Extend the court opinion on the defendants' motion to dismiss, starting after its final sentence.

— begin Text excerpt —

The motion to dismiss, as filed by the defendants, address eight (8) of the ten (10) claims set forth in the Complaint. Specifically, the defendants ask that this Court dismiss the second claim, which deals with “outrageous conduct”; the third claim, concerning intentional infliction of emotional distress; the fourth claim, regarding breach of an employment agreement; the fifth claim, which addresses breach of contract; and the seventh claim in relation to wrongful discharge. The other three claims defendants ask to be dismissed, Claims 8, 9 and 10, are claims by Mrs. Greinader for loss of support, intentional infliction of emotional distress and breach of contract, respectively. Each of these issues shall be addressed seriatim.

A. OUTRAGEOUS CONDUCT

The defendants argue that “outrageous conduct” per se, is not a recognized cause of action. To this end the defendants cite Eckhart v. Robert E. Lee Motel, 2 Ohio App.3d 80, 82, 440 N.E.2d 824 (Franklin Ct.App.1981), wherein the Court stated that outrageous conduct “alone does not provide the basis for recovery of damages.”

In response, plaintiffs interpret Eckhart to also provide that if the outrageous conduct is accompanied by another tort it is compensable. The plaintiffs further argues that Mr. Greinader’s employment-at-will was modified to create an employment *419 agreement whereby, assumably, just cause was then required to terminate the employment relationship. He then extends this logic to provide that a covenant of good faith and fair dealing is found in all agreements, therefore once an employment agreement is created the covenant exists. Apparently the logical extension of plaintiffs argument, which he attempted to bring to light through the memorandum contra, is that a breach of the covenant of good faith can give rise to a claim of “outrageous conduct.”

— end Text excerpt —
— begin Material supplied —

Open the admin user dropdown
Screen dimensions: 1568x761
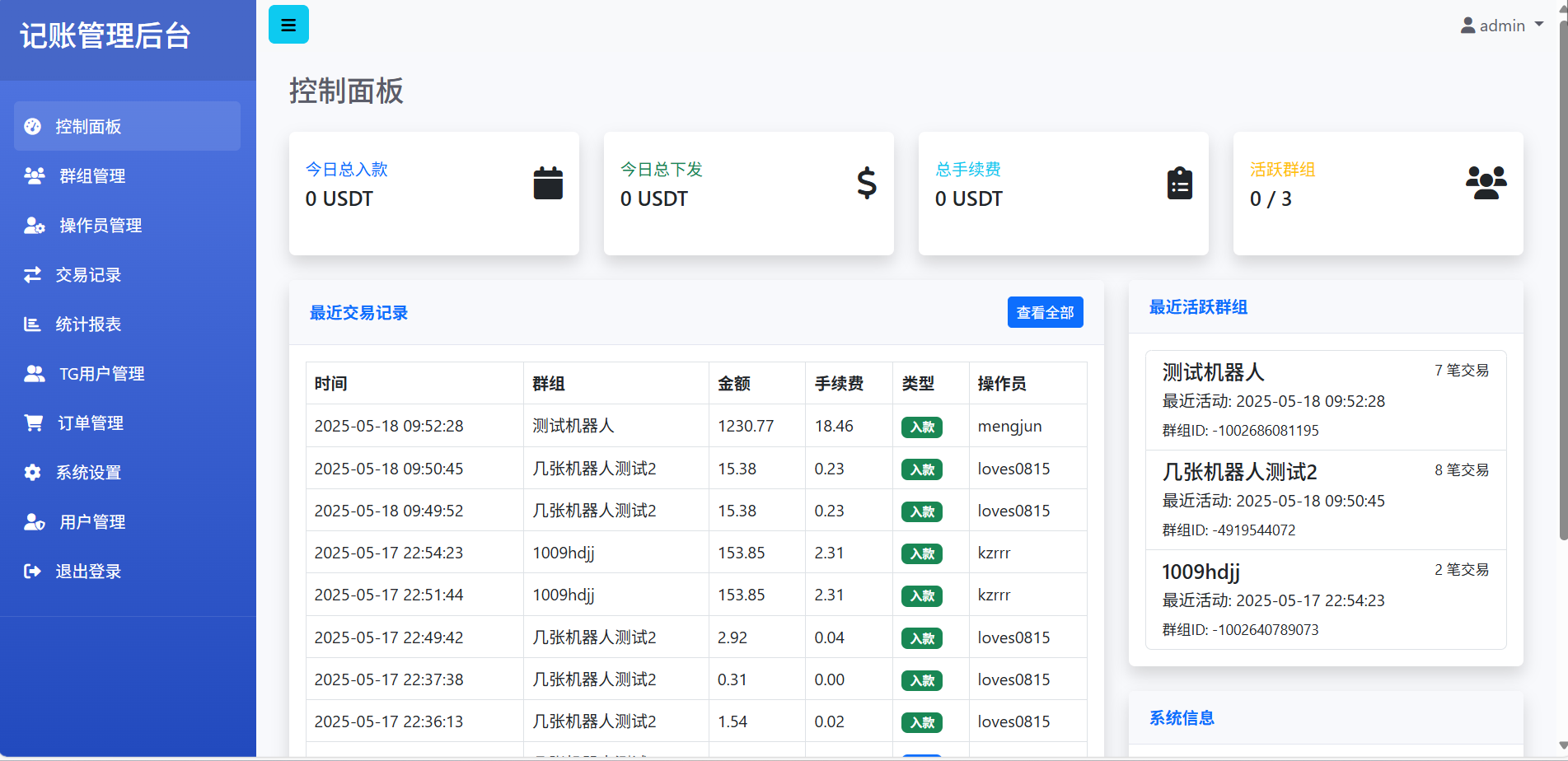1501,26
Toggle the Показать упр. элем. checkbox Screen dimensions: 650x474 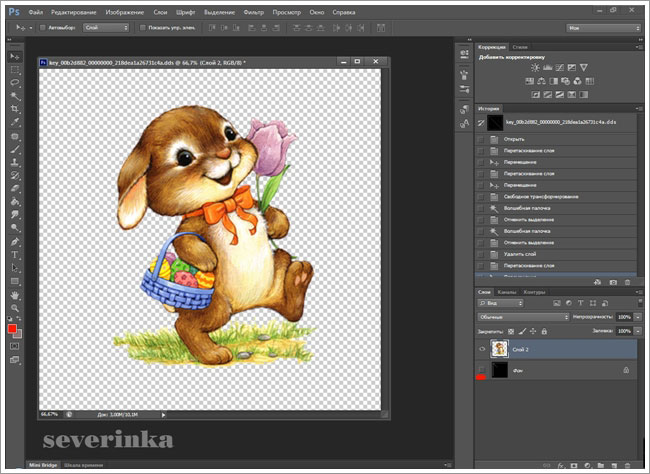142,27
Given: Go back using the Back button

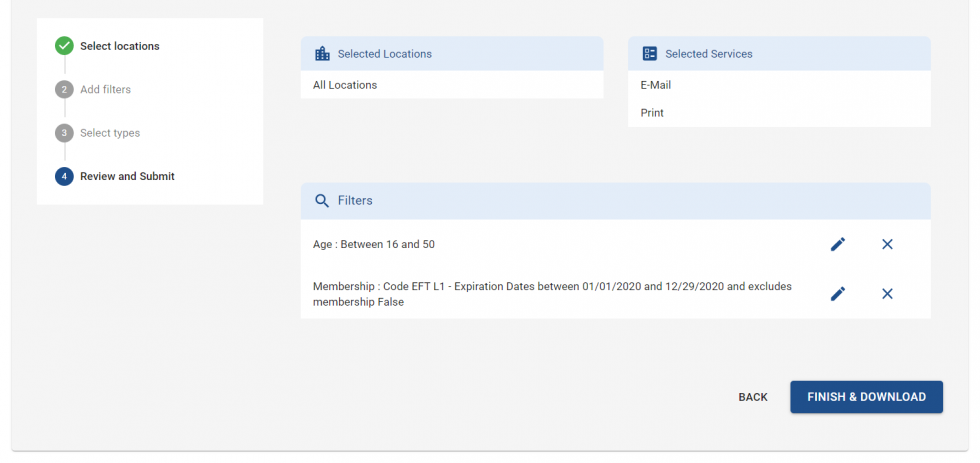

— end Material supplied —

● Task response
The Court disagrees with the plaintiffs’ argument and thus the defendants’ motion to dismiss is hereby GRANTED. Such a claim is best served by an emotional distress argument, which is the next claim the defendants ask to be dismissed.

B.INTENTIONAL INFLICTION OF EMOTIONAL DISTRESS

Defendants argue that the third claim, a claim for relief based on intentional infliction of emotional distress, should be dismissed because termination of an employment relationship in and of itself does not constitute the intentional infliction of emotional distress. The Defendants properly set forth the test as provided by Yeager v. Local Union 20, 6 Ohio St.3d 369, 453 N.E.2d 666 (1983). In particular the defendants argue that no set of facts exist that could give rise to “extreme and outrageous” conduct.

Without going into the plaintiff’s counter argument, and mindful that the instant facts probably will not be sufficient to carry an intentional infliction of emotional distress claim for relief, the Court still must DENY defendants' motion so as to not preclude such a possibility. As discovery goes forward this Court is able to imagine a set of facts that “go beyond all possible bounds of decency.” Therefore, although such a possibility seems remote at this time, it is premature to dismiss such a possibility. Instead, if additional egregious facts do not present themselves, sufficient to constitute outrageous behavior, this Court would be willing to entertain a motion for summary judgment a.s to that issue.

C.FOURTH AND FIFTH CLAIMS; BREACH OF EMPLOYMENT AND BREACH OF CONTRACT

The defendants have asked that either the fourth or fifth claim be dismissed as they are essentially the same. The plaintiffs did not directly respond to the defendants’ argument, rather they recited the law pertaining to the amendment of an employment-at-will by an employees’ handbook or a personnel manual, coupled with the case law relating to ADEA, Title VII and other topics relevant to the instant case, but not relevant to the instant issue.

Nonetheless, it would appear that the fourth and fifth claim are duplicative of one and other. As such, the Court takes it upon itself to GRANT defendants’ motion for dismissal as it relates to the fourth claim, leaving the plaintiff’s fifth claim for relief based upon breach of contract.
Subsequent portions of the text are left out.